シェアハウスやソーシャルアパートメントを多く見てきて、しかも実際に自分でも住んでみて感じたことがあった。
うまくいっているところと失敗しているところの差、半端ないな・・・
腐った残り物がはびこる冷蔵庫
顔を見合わせるのも気まずい人間関係
あれだけ用意してあったコップ、お皿の紛失
いつ落ちたかわからない隅に寄せられたゴミたち
トイレに散らばる吐瀉物の数々
etc...etc.....
一度でもシェアハウスに住んだことがある人ならこれらの状態が容易に想像つくと思う。
外でさえこれらに出会うと気持ち悪いのに、自分の居住スペースがこんな状況になっているというのは、生活の質を著しく下げていると言わざるをえない。
なぜこんな状況になるのだろうか。
共有地(コモンズ)の悲劇
そこでまず、こんな考え方がある。ちょっと聞いて。
①共有地の前提
・みんなが自由に使える
・5匹までの羊なら牧草を食べ尽くすことなく持続可能
・5匹を超えると、牧草を食べ尽し共有地は朽ち果てていく
②羊の放牧
Aさん:2匹
Bさん:2匹
Cさん:1匹
→この状態だと共有地は保たれる。
③Cさんの気持ち
C「なんで俺だけ少ないの?自分だけ損するの嫌だから俺も放すよ?」
→これだと持続可能ではなくなり、共有地は朽ち果てていく。
④みんなのきもち
A「え、5匹までセーフなのにCなにやってんの?あ、でもどうせ朽ち果てていくなら俺もっと放したほうが得だよね」
B「(同上)+どうせAも放すから俺も放そーっと」
C「(同上)+どうせ朽ち果てるんだから一刻も早く放そう」
んで、こうなる。
こうなっちゃうと、あっという間に共有地は朽ち果てて、利用不可能となっていく。
⑤まとめ
つまり、自分の土地(私有地)であれば、羊が牧草を食べ尽くさないように数を調整するが、共有地であれば、他の人が羊を増やして自分が増やさなければ損してしまうため、みんな羊を無尽蔵に増やし続ける結果となり、結果として全員損をする。
これを、共有地(コモンズ)の悲劇といいます。
※より詳しく知りたい人は、ハーディソンさんの共有地の悲劇に関するなんかでも読んでみてください。おもろいです。
シェアハウスの悲劇
上記の「共有地の悲劇」が、うまくいっていないシェアハウスでは起こっている。
つまり、共有スペースでは、自分だけの利益を追い求めたほうが得となり、自分勝手な使い方をするインセンティブが生まれる。

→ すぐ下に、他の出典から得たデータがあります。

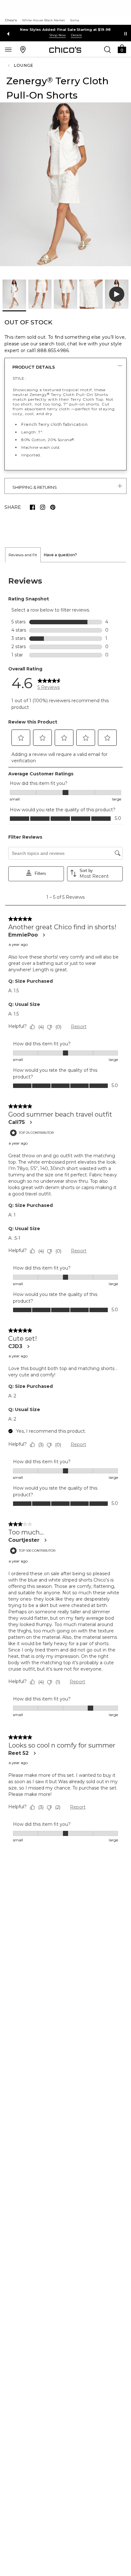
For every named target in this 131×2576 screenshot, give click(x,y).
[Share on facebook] (32, 507)
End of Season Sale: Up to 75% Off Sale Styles (65, 29)
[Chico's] (65, 49)
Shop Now (57, 35)
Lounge (23, 65)
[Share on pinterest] (52, 507)
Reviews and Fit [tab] (23, 554)
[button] (121, 48)
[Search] (107, 49)
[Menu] (8, 49)
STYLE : (19, 378)
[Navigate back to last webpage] (9, 65)
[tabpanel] (65, 1210)
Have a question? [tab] (60, 554)
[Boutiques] (23, 49)
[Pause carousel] (125, 34)
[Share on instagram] (42, 507)
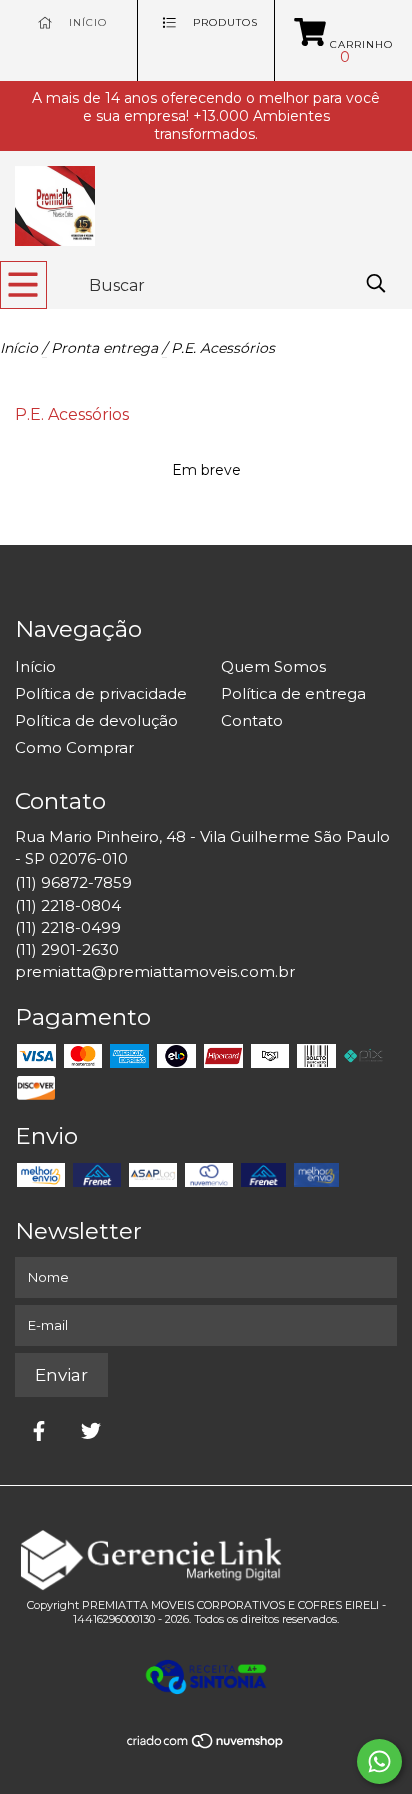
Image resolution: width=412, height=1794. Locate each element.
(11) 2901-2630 (67, 949)
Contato (252, 720)
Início (19, 348)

そのため、水道・電熱は自分の快適さのために無尽蔵に利用するし、自らの失敗(ゴミや吐瀉物等)は、隠蔽する。
まー考えてみれば当たり前で、自分自身思い当たることもめっちゃある。
では、どうすれば、シェアハウスの悲劇が起こらない、シェアハウスになることが出来るのだろうか?
シェアハウスの喜劇
結論から言うと、「住民自治」が機能していれば「シェアハウスの悲劇」は起こらない。
「おま、何を当たり前のことを・・・・」
と言われそうですが、いやいや、ちょっと待って。
上記の「共有地の悲劇」は、「個人は市場において直接の利益のみを求める」という、アダム・スミスさんくらいからいわれている資本主義の大前提に依って立っているんですが、「住民自治」はその大前提を崩すというとんでもない理論です。
「住民自治」の細かい理論のところは割愛しますが、要するに共有地への参加者(シェアハウスだと住民)が、自らの共有地の管理に参加し、規則を定め、それに従ってコミュニティを運営することで、「共有地の悲劇」は起こりません。
その理由は、人間が社会的な生き物だからです。
人間は社会的な生き物だから、自分の所属しているコミュニティーの期待は裏切れないし、失うことへの恐怖が非常に大きい。そのため、自分も参加して決まった規則は自分で積極的に守るし、他者に対してもそれ守ることを強く期待します。
※もっと詳しく知りたい人は、オストロムさんの論文とか読んでみてください。この人の先見の明は半端ないです。
したがって、シェアハウス(ソーシャルアパートメント)の運営をする人は、「住民自治」が生まれる仕組み、促進される仕組み、維持される仕組みを準備することで、めちゃくちゃ快適なシェアハウスを創り上げることが出来ます。
と、いろいろ言いましたが、居心地いいシェアハウスがいっぱい出来て、そこに気楽に遊びに行けるといいなーという願いがあるので、みなさんよろしくお願いしますw
そんな感じでおあとがよろしいようで。